Consumers Hold the Keys of Change

When I read stories or hear news about the brutal violence that laborers in the fields suffer, I am horrified.  Although conditions in most US agricultural areas have improved, pockets of inhumane conditions still exist.  But this is not the case in Mexico, South America, China, and other parts of the world.  For many of these countries and regions modern slavery is the norm, not the exception.  In October 2014, 43 Mexican students were disappeared and murdered by an extremely corrupt political system in partnership with a local drug cartel.  The more I read the CIW’s story “Fear and Fair Cannot Coexist,” the more I wanted to vomit.  The phrase “man’s inhumanity to man” doesn’t even begin to describe the gruesome acts of violence committed against ordinary people who simply want to work, raise their families, and live their lives free of violence, fear, and injustice.

How is it that, in the 21st Century, we still have slavery and a seemingly never ending supply of people willing to commit such acts of violence?  How is it that we have not grown in a more positive way as a society?  Poverty is certainly part of the problem, but I have come to believe that we consumers must also share in the blame.

As with any complex issue, we cannot expect to find a singular solution, and I am not interested in finger-pointing.  Many factors contribute to the problem of modern slavery and a culture of violence, fear, and intimidation.  A solution to this systemic problem will happen only when all the contributing factors seek change, but we must begin somewhere.  I cannot hope to change the corrupt governments of foreign countries; that’s just unrealistic.  But, I can use my personal “power of the purse” to affect change.  We all can.
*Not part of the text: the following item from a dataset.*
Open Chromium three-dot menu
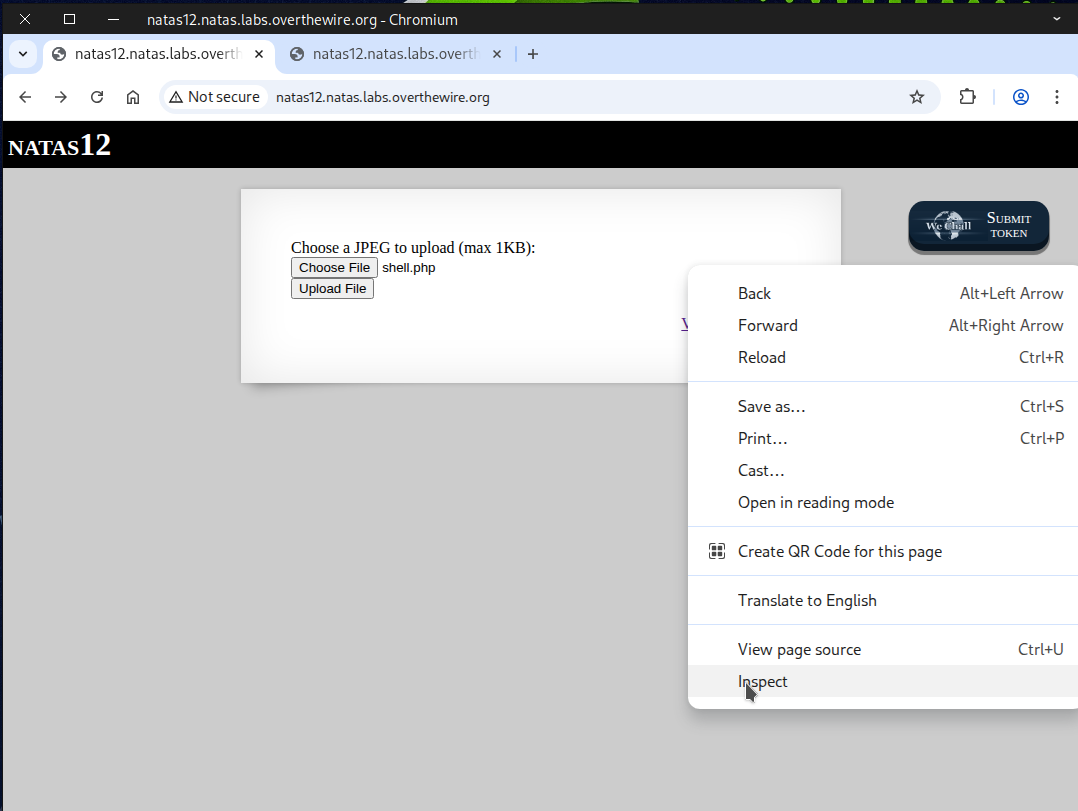Screen dimensions: 1078x811 [1056, 97]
As consumers we hold the keys of change in our wallets.  We must stop demanding lower prices for everything from produce and meat to clothing and manufactured goods.  Our addiction to stuff is out of control!  Statistics show that most Americans throw away food at alarming rates, and change our wardrobes with the seasons or according to the latest trends. We consume far more than our share of the world’s resources, we are #2 (China’s #1) in our production of greenhouse gases, and we demand products that cost next to nothing.  Our very lifestyle is not only unsustainable, it is what drives modern slavery and encourages unsafe working conditions in factories and fields.  It is also what is contributing to Climate Change and the destruction of Earth’s land and water, but that’s a whole other topic!
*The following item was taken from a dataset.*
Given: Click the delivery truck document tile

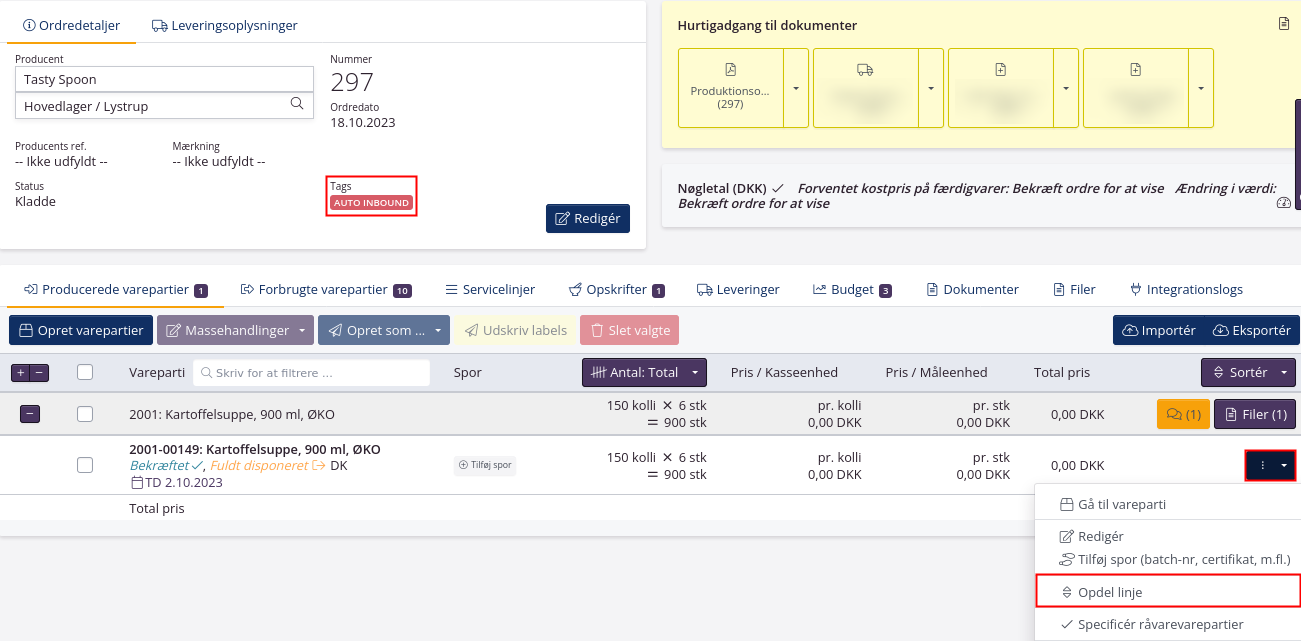Looking at the screenshot, I should pos(865,88).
So I started this year by asking myself (again), “How can I change my patterns of behavior to help create a society that is both fair and sustainable?”  For starters, I have re-committed myself to eating as much local and seasonal food as possible.  I’ve gotten pretty good at putting-up fruits and vegetables, but there’s plenty of room for improvement.  Some staples such as coffee, flour, olive oil, and coconut oil are not available locally, so I make sure I purchase Fair Trade and organic as close to home as possible.  I am also stepping up my game in the clothing department.  My sewing skills are basic, but I do enjoy learning new tricks (I just learned how to make continuos bias tape!).  Besides, sewing my own clothes using US organically grown cotton just feels good on so many levels!  I know what your thinking:  “But your creative, Maria!  I’m not!”  My mother says that a lot!  With Pinterest, YouTube, and all the technology out there, I believe anybody with a passion for sustainability and justice can discover ways to do just about anything.  There are no excuses in this modern age.  We can do better!

As always, personal actions help, but getting friends and family on-board is necessary.  The more people are aware of injustices in our world, the more impact our buying power has.  As consumers each of us has a voice, and we voice our opinions and express our values every time we make a purchase.  Eventually places like Mexico will be ready for justice in their fields and factories, but we consumers will have to take the first step using our buying power.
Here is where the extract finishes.